Source document:
Part 48: The Present Tense

As the more grammatically astute of my regular readers may have noticed, every now and then I like to play fast and loose with my tenses. I suppose you could blame my late twentieth century comprehensive education for this writer’s tick (outrage! They never taught us grammar!); but actually, I’m like, well satisfied with my education (who wants a school experience comprised of manicured lawns, Latin, pompous high-achieving toff class mates, and compulsory prayer? Not I). No, I like to think of the tense shifts that occur in my prose as a distinctive facet of my insightful and brilliant ‘voice’. It’s a bit like how I hold on to my SE London accent for dear life – because of the attachment I have to my home-town – even though I’m sure that flattening it to RP would be a good move, career wise (bland is the new black apparently). But it’s not just a contrived personality thing; oscillating between the simple present/past progressive in a single post allows me to express in my writing a sense of the fragility of time, plus it adds an authorial omnipotence to the words that makes me feel a bit like God. Even though I’m almost sure I’m not God, most of the time.

And though I def feel I’m getting there in terms of representing my inner life as a sequence of words on a screen, if I was (were – that’s what posh people say innit? So it must be right) really brave, my stylistic choice, tense wise, would be even more radical. The present tense, as I’m sure you’re aware from your own forays into literature, makes everything more exciting, more fresh, more vitally immediate. Thus the present tense is my absolute fave, and if it wouldn’t totes confuses my readers (that’s you, hi) I’d use it all the time. Like the Chinese.

Listed entries:
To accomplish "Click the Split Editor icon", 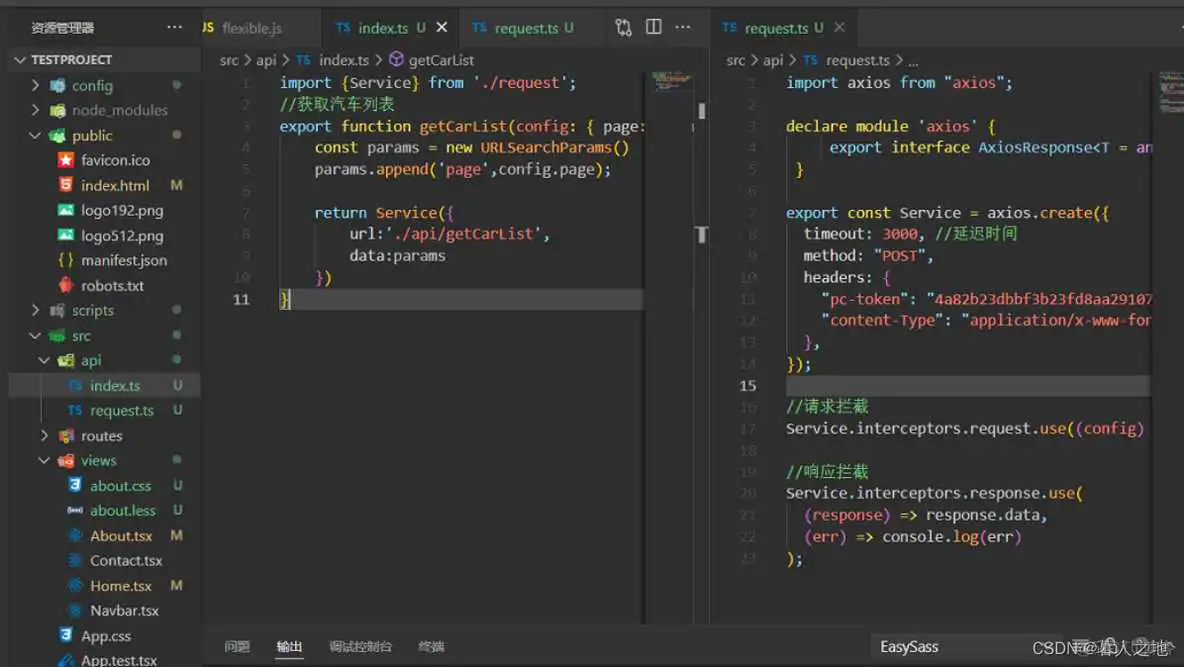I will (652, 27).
* * *
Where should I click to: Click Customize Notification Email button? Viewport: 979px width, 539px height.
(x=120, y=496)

Task statement: Transcribe the post on the present tense from "And though I" to "Like the Chinese.". The listing comes from a separate source unrelated to the post on the present tense.

Complete answer:
And though I def feel I’m getting there in terms of representing my inner life as a sequence of words on a screen, if I was (were – that’s what posh people say innit? So it must be right) really brave, my stylistic choice, tense wise, would be even more radical. The present tense, as I’m sure you’re aware from your own forays into literature, makes everything more exciting, more fresh, more vitally immediate. Thus the present tense is my absolute fave, and if it wouldn’t totes confuses my readers (that’s you, hi) I’d use it all the time. Like the Chinese.